EXERCISE DESCRIPTION: Repeat all the data word for word.
(Beginning of SOURCE MATERIAL)
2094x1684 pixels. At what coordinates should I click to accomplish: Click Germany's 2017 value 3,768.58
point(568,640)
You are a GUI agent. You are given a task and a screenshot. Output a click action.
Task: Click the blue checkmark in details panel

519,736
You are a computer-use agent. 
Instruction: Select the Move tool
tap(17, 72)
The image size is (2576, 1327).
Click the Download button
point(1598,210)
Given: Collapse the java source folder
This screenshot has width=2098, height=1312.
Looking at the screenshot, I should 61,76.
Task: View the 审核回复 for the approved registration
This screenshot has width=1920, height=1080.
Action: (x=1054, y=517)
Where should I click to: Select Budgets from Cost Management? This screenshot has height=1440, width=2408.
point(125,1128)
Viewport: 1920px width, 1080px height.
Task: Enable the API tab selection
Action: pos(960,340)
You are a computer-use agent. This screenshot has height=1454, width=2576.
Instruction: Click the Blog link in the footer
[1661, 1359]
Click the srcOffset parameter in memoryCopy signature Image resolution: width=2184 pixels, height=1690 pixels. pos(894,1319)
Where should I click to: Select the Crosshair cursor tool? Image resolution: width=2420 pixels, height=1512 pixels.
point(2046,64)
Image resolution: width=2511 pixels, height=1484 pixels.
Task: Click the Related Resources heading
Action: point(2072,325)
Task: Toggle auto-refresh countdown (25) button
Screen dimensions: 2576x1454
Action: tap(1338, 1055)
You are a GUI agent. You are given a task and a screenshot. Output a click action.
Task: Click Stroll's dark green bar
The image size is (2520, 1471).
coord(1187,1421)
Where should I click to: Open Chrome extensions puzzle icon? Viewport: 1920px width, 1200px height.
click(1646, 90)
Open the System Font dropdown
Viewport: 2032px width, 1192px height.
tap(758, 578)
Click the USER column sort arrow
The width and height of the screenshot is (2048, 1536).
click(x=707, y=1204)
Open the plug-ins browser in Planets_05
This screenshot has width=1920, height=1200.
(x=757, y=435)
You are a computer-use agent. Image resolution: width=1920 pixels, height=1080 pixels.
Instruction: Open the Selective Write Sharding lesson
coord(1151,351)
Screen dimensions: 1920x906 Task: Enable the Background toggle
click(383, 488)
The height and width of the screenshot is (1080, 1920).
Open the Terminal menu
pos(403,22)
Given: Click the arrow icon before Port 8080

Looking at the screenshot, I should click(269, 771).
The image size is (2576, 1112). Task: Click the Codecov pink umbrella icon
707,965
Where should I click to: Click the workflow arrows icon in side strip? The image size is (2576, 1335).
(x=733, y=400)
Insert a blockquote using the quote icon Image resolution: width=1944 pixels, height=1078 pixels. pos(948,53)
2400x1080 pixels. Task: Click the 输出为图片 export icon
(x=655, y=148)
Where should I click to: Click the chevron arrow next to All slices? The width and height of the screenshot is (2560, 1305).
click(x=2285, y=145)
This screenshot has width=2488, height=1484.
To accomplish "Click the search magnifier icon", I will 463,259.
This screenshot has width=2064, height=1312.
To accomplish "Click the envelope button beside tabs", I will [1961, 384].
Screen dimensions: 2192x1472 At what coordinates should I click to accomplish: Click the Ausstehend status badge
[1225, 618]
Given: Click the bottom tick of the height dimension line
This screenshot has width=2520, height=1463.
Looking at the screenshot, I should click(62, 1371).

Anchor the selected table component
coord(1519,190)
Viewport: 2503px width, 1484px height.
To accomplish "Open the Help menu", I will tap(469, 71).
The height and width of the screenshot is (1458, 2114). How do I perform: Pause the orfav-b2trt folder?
(End of SOURCE MATERIAL)
ANSWER SECTION:
2094x1684 pixels. At what coordinates should I click to accomplish: Click Germany's 2017 value 3,768.58
point(568,640)
You are a GUI agent. You are given a task and a screenshot. Output a click action.
Task: Click the blue checkmark in details panel

519,736
You are a computer-use agent. 
Instruction: Select the Move tool
tap(17, 72)
The image size is (2576, 1327).
Click the Download button
point(1598,210)
Given: Collapse the java source folder
This screenshot has width=2098, height=1312.
Looking at the screenshot, I should 61,76.
Task: View the 审核回复 for the approved registration
This screenshot has width=1920, height=1080.
Action: (x=1054, y=517)
Where should I click to: Select Budgets from Cost Management? This screenshot has height=1440, width=2408.
point(125,1128)
Viewport: 1920px width, 1080px height.
Task: Enable the API tab selection
Action: pos(960,340)
You are a computer-use agent. This screenshot has height=1454, width=2576.
Instruction: Click the Blog link in the footer
[1661, 1359]
Click the srcOffset parameter in memoryCopy signature Image resolution: width=2184 pixels, height=1690 pixels. pos(894,1319)
Where should I click to: Select the Crosshair cursor tool? Image resolution: width=2420 pixels, height=1512 pixels.
point(2046,64)
Image resolution: width=2511 pixels, height=1484 pixels.
Task: Click the Related Resources heading
Action: point(2072,325)
Task: Toggle auto-refresh countdown (25) button
Screen dimensions: 2576x1454
Action: tap(1338, 1055)
You are a GUI agent. You are given a task and a screenshot. Output a click action.
Task: Click Stroll's dark green bar
The image size is (2520, 1471).
coord(1187,1421)
Where should I click to: Open Chrome extensions puzzle icon? Viewport: 1920px width, 1200px height.
click(1646, 90)
Open the System Font dropdown
Viewport: 2032px width, 1192px height.
tap(758, 578)
Click the USER column sort arrow
The width and height of the screenshot is (2048, 1536).
click(x=707, y=1204)
Open the plug-ins browser in Planets_05
This screenshot has width=1920, height=1200.
(x=757, y=435)
You are a computer-use agent. Image resolution: width=1920 pixels, height=1080 pixels.
Instruction: Open the Selective Write Sharding lesson
coord(1151,351)
Screen dimensions: 1920x906 Task: Enable the Background toggle
click(383, 488)
The height and width of the screenshot is (1080, 1920).
Open the Terminal menu
pos(403,22)
Given: Click the arrow icon before Port 8080

Looking at the screenshot, I should click(269, 771).
The image size is (2576, 1112). Task: Click the Codecov pink umbrella icon
707,965
Where should I click to: Click the workflow arrows icon in side strip? The image size is (2576, 1335).
(x=733, y=400)
Insert a blockquote using the quote icon Image resolution: width=1944 pixels, height=1078 pixels. pos(948,53)
2400x1080 pixels. Task: Click the 输出为图片 export icon
(x=655, y=148)
Where should I click to: Click the chevron arrow next to All slices? The width and height of the screenshot is (2560, 1305).
click(x=2285, y=145)
This screenshot has width=2488, height=1484.
To accomplish "Click the search magnifier icon", I will 463,259.
This screenshot has width=2064, height=1312.
To accomplish "Click the envelope button beside tabs", I will [1961, 384].
Screen dimensions: 2192x1472 At what coordinates should I click to accomplish: Click the Ausstehend status badge
[1225, 618]
Given: Click the bottom tick of the height dimension line
This screenshot has width=2520, height=1463.
Looking at the screenshot, I should click(62, 1371).

Anchor the selected table component
coord(1519,190)
Viewport: 2503px width, 1484px height.
To accomplish "Open the Help menu", I will tap(469, 71).
The height and width of the screenshot is (1458, 2114). How do I perform: Pause the orfav-b2trt folder?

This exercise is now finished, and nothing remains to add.